Kubernetes Node Sizing: Right-Size Your Cluster and Cut Costs
Kubernetes node sizing guide: CPU and memory requests vs limits, LimitRange, ResourceQuota, VPA Recommender, and spot node strategy for mixed workloads.
Kubernetes node sizing decisions made at cluster creation tend to persist far longer than intended. The instance type chosen during initial setup, the number of node groups, and the resource request patterns set by developers compound over months — often resulting in clusters where nodes are 70% provisioned but only 30% actually utilized.
This guide covers the mechanics of Kubernetes resource requests and limits, how the Vertical Pod Autoscaler recommends right-sized values, and how to design node pools for different workload types.
CPU and Memory Requests vs Limits
Understanding the difference between requests and limits is fundamental to both scheduling efficiency and cost optimization.
Requests — the amount of CPU/memory guaranteed to the container. The scheduler uses requests to decide which node a pod lands on. If a node doesn’t have enough allocatable resources to satisfy the request, the pod won’t be scheduled there.
Limits — the maximum the container can use. For CPU, exceeding the limit results in throttling (the container continues running but gets less CPU time). For memory, exceeding the limit results in the container being OOMKilled.
resources:
requests:
cpu: "250m" # 0.25 vCPU guaranteed
memory: "256Mi" # 256MB guaranteed
limits:
cpu: "1000m" # 1 vCPU maximum
memory: "512Mi" # 512MB maximum (exceed = OOMKill)
Why this matters for node sizing:
A node with 4 vCPU and 8GB memory can schedule pods whose requests sum to approximately:
- CPU: ~3.8 vCPU (accounting for system pods and kubelet overhead)
- Memory: ~7GB
If pods have high limits but low requests, you can pack many pods onto a node — but if they all spike simultaneously, you’ll hit CPU throttling or OOMKills. This is the over-commitment trade-off.
The common mistake: teams set requests and limits to the same value (either because their tooling suggests it, or because it’s “safe”). This eliminates over-commitment entirely and leads to dramatically under-utilized nodes. Setting limits 2-4x higher than requests is usually appropriate for bursty workloads.
Quality of Service classes (determined by request/limit relationship):
| Class | Condition | Behavior |
|---|---|---|
| Guaranteed | requests == limits for all containers | Last to be evicted |
| Burstable | limits > requests | Middle priority eviction |
| BestEffort | No requests or limits set | First to be evicted |
For critical production workloads, use Guaranteed class. For background/batch workloads, BestEffort or Burstable is acceptable.
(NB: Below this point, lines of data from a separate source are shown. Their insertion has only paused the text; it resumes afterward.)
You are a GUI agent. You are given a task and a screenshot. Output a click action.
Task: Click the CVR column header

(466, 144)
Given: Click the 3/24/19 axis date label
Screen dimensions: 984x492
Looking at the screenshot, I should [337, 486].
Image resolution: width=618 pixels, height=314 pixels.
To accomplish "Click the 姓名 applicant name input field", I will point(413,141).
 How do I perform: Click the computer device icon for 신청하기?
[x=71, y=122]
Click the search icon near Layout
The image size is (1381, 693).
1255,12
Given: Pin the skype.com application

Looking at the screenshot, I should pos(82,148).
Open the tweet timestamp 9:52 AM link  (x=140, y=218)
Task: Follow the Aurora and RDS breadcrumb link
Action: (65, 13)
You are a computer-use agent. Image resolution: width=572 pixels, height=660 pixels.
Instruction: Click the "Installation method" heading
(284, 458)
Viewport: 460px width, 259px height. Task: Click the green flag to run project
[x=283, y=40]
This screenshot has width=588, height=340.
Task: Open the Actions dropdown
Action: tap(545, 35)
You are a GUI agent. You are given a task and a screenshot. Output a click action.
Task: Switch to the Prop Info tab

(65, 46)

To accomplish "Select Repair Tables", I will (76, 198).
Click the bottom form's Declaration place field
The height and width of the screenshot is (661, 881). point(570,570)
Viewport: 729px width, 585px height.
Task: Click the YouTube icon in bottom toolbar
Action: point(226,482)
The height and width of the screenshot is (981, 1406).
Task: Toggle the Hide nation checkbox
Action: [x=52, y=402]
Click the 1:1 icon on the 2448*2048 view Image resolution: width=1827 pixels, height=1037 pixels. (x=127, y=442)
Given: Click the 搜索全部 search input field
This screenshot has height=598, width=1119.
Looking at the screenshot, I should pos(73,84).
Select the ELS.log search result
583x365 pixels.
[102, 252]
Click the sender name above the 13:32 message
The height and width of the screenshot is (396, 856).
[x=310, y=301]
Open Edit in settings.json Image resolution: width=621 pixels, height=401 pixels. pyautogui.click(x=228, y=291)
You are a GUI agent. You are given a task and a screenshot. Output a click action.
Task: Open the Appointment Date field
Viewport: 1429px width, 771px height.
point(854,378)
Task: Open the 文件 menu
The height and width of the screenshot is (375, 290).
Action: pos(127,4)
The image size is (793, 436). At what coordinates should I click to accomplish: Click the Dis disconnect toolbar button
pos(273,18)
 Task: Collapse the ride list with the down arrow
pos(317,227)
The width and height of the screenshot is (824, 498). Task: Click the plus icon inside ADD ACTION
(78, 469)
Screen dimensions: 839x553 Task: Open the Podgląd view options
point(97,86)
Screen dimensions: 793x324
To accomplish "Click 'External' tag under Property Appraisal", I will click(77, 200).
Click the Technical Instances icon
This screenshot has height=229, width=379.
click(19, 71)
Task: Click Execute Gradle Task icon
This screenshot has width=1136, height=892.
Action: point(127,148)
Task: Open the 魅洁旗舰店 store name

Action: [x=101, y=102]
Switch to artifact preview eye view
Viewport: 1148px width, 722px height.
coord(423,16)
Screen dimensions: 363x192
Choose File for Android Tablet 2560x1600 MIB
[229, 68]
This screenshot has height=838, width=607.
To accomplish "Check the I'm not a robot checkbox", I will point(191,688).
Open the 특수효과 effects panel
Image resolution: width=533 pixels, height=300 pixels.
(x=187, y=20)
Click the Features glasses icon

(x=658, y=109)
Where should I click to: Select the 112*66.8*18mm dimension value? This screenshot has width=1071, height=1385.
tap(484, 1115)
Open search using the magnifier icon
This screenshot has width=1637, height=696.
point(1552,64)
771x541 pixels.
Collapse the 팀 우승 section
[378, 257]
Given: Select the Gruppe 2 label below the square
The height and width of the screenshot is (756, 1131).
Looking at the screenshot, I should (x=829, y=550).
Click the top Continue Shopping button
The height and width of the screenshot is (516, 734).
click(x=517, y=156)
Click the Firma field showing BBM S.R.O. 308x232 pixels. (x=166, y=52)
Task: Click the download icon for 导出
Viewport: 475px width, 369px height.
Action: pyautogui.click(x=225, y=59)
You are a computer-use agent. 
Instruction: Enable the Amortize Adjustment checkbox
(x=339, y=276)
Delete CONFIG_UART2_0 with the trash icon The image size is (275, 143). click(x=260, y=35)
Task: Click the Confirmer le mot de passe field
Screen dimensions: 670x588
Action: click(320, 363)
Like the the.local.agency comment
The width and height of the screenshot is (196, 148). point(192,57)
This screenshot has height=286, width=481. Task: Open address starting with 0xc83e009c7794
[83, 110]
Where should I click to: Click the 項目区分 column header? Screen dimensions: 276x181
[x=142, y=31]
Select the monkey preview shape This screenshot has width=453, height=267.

LimitRange: Safe Defaults for Every Container
LimitRange sets default resource requests and limits at the namespace level. Without LimitRange, any container deployed without explicit resource specs gets zero requests and no limits — it can consume unlimited resources and the scheduler places it arbitrarily.
apiVersion: v1
kind: LimitRange
metadata:
name: default-limits
namespace: production
spec:
limits:
- type: Container
default: # Applied when no limits specified
cpu: "500m"
memory: "512Mi"
defaultRequest: # Applied when no requests specified
cpu: "100m"
memory: "128Mi"
max: # Hard maximum any container can request
cpu: "4"
memory: "8Gi"
min: # Minimum (prevents overly small requests)
cpu: "10m"
memory: "16Mi"
Deploy LimitRange before deploying any workloads in a new namespace. Retroactively applying LimitRange only affects new pods — existing pods keep their original (possibly zero) requests until they’re restarted.
ResourceQuota: Namespace-Level Spending Caps
ResourceQuota enforces aggregate limits across all resources in a namespace. It’s your governance layer for multi-team clusters.
apiVersion: v1
kind: ResourceQuota
metadata:
name: team-quota
namespace: team-alpha
spec:
hard:
# Compute
requests.cpu: "8"
requests.memory: 16Gi
limits.cpu: "32"
limits.memory: 64Gi
# Pods and objects
pods: "100"
services: "20"
persistentvolumeclaims: "20"
# Storage
requests.storage: "200Gi"
# Node port services (expensive)
services.nodeports: "0" # Block NodePort services entirely
With this ResourceQuota, if team-alpha tries to deploy a pod that would push their total CPU requests above 8 vCPU, the deployment fails. This forces teams to right-size or request quota increases.
Useful patterns:
- Set
services.nodeports: "0"to prevent teams from creating NodePort services (expensive and security risk) - Set storage quotas to prevent runaway PVC creation
- Track quota utilization with
kubectl describe resourcequota -n <namespace>
Vertical Pod Autoscaler: Automatic Right-Sizing
Vertical Pod Autoscaler (VPA) watches historical resource usage and recommends or automatically adjusts CPU and memory requests.
VPA operates in four modes:
- Off — VPA object exists but does nothing (useful for just using the API)
- Initial — applies recommendations only at pod creation, doesn’t restart pods
- Recreate — applies recommendations and restarts pods to apply (disruption risk)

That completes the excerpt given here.